1. A single domain antibody that binds to human TIGIT protein, said single domain antibody comprising any one of the amino acid sequences selected from the group consisting of SEQ ID NOs 1-5 and 6.
2. The single domain antibody according to claim 1, wherein the CDR domain of said single domain antibody has one, two, three, four or five amino acid mutations, deletions or additions.
3. A single domain antibody comprising CDR1, CDR2 and CDR3 identical to any one of the sequences derived from SEQ ID NOs 1-5 and 6.
4. The single domain antibody of claim 1, wherein said single domain antibody is humanized.
5. The single domain antibody of claim 1, wherein said single domain antibody is mature and has enhanced binding capacity for human TIGIT relative to the parent antibody.
6. The single domain antibody of claim 1, wherein said single domain antibody is humanized and mature.
7. A humanized single domain antibody that binds to human TIGIT protein, comprising an amino acid sequence selected from the group consisting of SEQ ID NO 34,35,36,37 and 38.

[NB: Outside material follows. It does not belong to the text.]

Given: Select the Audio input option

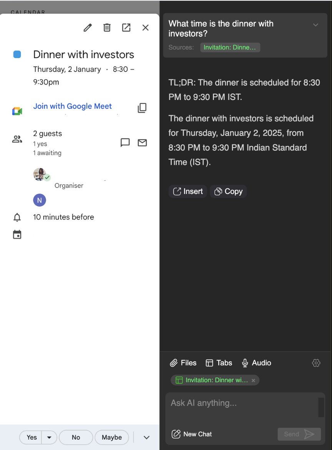Looking at the screenshot, I should pos(256,363).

8. A humanized single domain antibody that binds to human TIGIT protein comprising an amino acid sequence having at least 90%, at least 95%, or at least 98% homology to SEQ ID NO 34,35,36,37 or 38.
9. The single domain antibody of any one of claims 1 to 8, wherein said single domain antibody is fused to the N-terminus or C-terminus of the light or heavy chain of a second antibody, optionally via a peptide linker.
10. The single domain antibody of any one of claims 1-8, wherein said single domain antibody is fused, optionally via a peptide linker, to the N-terminus or C-terminus of the light or heavy chain of a second antibody, wherein said second antibody binds to an antigen expressed by a tumor cell or an immune cell.
11. The single domain antibody of any one of claims 1 to 8, wherein said single domain antibody is fused to the N-terminus or C-terminus of an Fc polypeptide or albumin molecule, optionally via a peptide linker.
12. The single domain antibody of any one of claims 1 to 8, wherein said single domain antibody and a second single domain antibody are fused to form an antibody-antibody fusion molecule.
13. The single domain antibody-antibody fusion molecule of claim 10, wherein said second antibody binds to an antigen selected from the group consisting of human PD-1, human PD-L1, CTLA4, HER2, EGFR, VEGFR2, VEGF, claudin18.2, FAP, CD20, mesothelin, CMET, and 5T4.
14. The single domain antibody-antibody fusion molecule of claim 10, wherein the second antibody binds to PD-L1 and comprises a light chain having the amino acid sequence of SEQ ID NO 19 or 22 and a heavy chain having the amino acid sequence of SEQ ID NO 20,21 or 23.
15. The single domain antibody-antibody fusion molecule of claim 10, wherein the second antibody binds to PD-1 and comprises a light chain having the amino acid sequence of SEQ ID NO 15 or 17 and a heavy chain having the amino acid sequence of SEQ ID NO 16 or 18.
16. The single domain antibody-antibody fusion molecule of claim 10, wherein the second antibody binds to CTLA4 and comprises a light chain having the amino acid sequence of SEQ ID No. 32 and a heavy chain having the amino acid sequence of SEQ ID No. 33.
17. The single domain antibody-antibody fusion molecule of any one of claims 13-16, wherein said fusion molecule further comprises a TGF β receptor II extracellular domain or a functional analog thereof.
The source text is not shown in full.